Page 2 of 2

Re: Bootloader terminology

Posted: Sat Aug 28, 2021 11:37 pm
by plasmo
kernelthread wrote:
There's also this scheme:

https://www.ecstaticlyrics.com/electron ... rogrammer/

Here there's no ROM of any description, not even 32 bytes crammed into a PLD. Instead, the Z80 directly executes opcodes sent by a host via an FT240 USB interface chip.
While it is a rambling description of an interesting design, I do get the neat approach of using FT240 flow control to pause Z80 execution. This solved the problem of booting from a FIFO port by feeding Z80 every instruction to be executed, including periodically a jump to 0x0 so not to exceed the 16K program space allocated to the FIFO port. Compact flash data port is also a FIFO port but limited to 256 words in depth, so when booting off a CF disk, a different technique is required that builds an executable bootstrap code which, in turn, loads the real application. In Z280RC the sequence of bootstrap is: state machine initializes the CF disk to read master boot sector --> Z280 executes the 256-word FIFO data stream from CF to build a bootstrap code in memory-->jumps into the bootstrap and read additional CF sectors to get the application program-->jump into the application program.

I was also interested in the challenge of building a retro EPROM programmer in through-hole technology without having programming tools of any kind, no CPLD programmer, no EPROM programmer. So the immediate question is how to boot the retro EPROM programmer and load the data to be programmed without having a EPROM in the first place? My solution was using Z280 because it has a native serial-bootstrap capability. ZZ80MB has two modes; a EPROM programmer mode where it boots from a 256-byte bootstrap coming in via Z280's native serial port and then the bootstrap program loads the programming algorithm and data to program the popular SST39F040 flash memory. The other mode of ZZ80MB is normal SBC mode which boots off EPROM and communicate with console.

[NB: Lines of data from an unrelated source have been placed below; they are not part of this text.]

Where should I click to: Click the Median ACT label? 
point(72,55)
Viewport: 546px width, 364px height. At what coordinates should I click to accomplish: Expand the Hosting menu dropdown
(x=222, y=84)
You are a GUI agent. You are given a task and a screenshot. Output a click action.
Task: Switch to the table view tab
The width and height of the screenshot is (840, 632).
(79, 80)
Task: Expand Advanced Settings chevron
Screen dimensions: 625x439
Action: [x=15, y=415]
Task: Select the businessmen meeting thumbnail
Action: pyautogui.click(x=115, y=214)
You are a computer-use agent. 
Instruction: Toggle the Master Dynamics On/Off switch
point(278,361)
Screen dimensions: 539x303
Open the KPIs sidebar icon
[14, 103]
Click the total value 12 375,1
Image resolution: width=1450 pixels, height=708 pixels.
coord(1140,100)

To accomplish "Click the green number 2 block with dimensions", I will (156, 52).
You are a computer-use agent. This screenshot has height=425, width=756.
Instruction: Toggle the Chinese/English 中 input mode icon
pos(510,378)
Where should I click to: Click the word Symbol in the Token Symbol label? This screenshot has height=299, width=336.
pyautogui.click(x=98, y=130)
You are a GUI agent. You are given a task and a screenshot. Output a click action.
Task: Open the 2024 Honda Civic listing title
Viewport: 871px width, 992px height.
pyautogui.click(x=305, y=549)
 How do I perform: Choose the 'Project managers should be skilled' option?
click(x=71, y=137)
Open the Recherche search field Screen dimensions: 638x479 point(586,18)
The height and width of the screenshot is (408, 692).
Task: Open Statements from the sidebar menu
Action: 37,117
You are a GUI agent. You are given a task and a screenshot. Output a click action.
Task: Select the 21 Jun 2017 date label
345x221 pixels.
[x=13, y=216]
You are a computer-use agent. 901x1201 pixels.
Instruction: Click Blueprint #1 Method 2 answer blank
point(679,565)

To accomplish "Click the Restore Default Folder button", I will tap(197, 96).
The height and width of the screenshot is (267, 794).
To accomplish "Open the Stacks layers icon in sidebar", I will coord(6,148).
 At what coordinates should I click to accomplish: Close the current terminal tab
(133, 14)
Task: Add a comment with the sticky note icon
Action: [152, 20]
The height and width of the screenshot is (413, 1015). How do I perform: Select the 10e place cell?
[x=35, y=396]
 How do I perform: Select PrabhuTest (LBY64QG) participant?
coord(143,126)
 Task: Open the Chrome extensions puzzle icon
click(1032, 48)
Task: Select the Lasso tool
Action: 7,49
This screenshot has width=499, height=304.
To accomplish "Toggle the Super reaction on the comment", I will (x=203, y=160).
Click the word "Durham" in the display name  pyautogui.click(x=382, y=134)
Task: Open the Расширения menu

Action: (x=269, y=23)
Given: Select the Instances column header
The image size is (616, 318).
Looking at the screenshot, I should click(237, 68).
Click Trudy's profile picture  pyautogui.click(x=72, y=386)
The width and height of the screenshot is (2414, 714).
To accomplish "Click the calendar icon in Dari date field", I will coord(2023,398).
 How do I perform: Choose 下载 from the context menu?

I'm interested to hear other ways of building ROM-less EPROM programmer using retro hardware. It is a chicken-and-egg problem.
Bill

Re: Bootloader terminology

Posted: Sun Aug 29, 2021 12:13 am
by cjs
plasmo wrote:
I'm interested to hear other ways of building ROM-less EPROM programmer using retro hardware. It is a chicken-and-egg problem.
Not really, if you're a patient person. Everybody already has an EPROM programmer: it's known as a breadboard and some wires. :-) (Less patient people may find that a pushbutton and possibly even some switches helpful.)

Re: Bootloader terminology

Posted: Sun Aug 29, 2021 3:36 am
by GARTHWILSON
cjs wrote:
plasmo wrote:
I'm interested to hear other ways of building ROM-less EPROM programmer using retro hardware. It is a chicken-and-egg problem.
Not really, if you're a patient person. Everybody already has an EPROM programmer: it's known as a breadboard and some wires. :-) (Less patient people may find that a pushbutton and possibly even some switches helpful.)
That was my start. It was slow; but the biggest problem was that it was so error-prone. If you have EEPROM though (which I don't think existed when I started), you can fix an error without erasing the whole thing and starting over. Then I found out my DIP switches were not rated for nearly enough cycles to be very useful for a programmer; but soon, fortunately, a friend who had made a programmer controlled by his HP-71 hand-held computer helped me out.

Re: Bootloader terminology

Posted: Sun Aug 29, 2021 6:50 am
by John West
plasmo wrote:
I'm interested to hear other ways of building ROM-less EPROM programmer using retro hardware. It is a chicken-and-egg problem.
This was my solution. It's designed for the AT28C256. I could have bought a programmer, but for that project I wanted to do things the hard way.

The first draft didn't have the "increment address button". That turned out to be the much too hard way. This version isn't too bad to use. Set up the address, press "load", set up the data, "write", then "inc" and set up the next byte. The data LEDs show the current contents of the ROM, so it serves as a verifier as well.